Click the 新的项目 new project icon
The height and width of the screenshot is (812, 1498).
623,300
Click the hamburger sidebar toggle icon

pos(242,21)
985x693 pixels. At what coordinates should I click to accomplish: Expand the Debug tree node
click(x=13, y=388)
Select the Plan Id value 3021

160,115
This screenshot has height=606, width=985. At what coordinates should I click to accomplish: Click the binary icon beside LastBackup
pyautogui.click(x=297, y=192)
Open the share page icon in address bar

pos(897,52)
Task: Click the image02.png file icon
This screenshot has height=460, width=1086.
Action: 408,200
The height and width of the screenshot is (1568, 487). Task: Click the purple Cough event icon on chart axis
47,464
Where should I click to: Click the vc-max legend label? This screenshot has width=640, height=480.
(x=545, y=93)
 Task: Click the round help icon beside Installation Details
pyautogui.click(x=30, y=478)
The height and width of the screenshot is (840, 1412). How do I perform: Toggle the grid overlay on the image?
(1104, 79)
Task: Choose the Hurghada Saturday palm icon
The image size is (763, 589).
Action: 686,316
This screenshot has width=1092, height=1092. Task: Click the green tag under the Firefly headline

□ □ □ □ □

**What you need to do:** Quote every line from the line containing "The image size is (763, 589)." through the closing line of the listing, including both.

**Your solution:**
The image size is (763, 589).
Action: 686,316
This screenshot has width=1092, height=1092. Task: Click the green tag under the Firefly headline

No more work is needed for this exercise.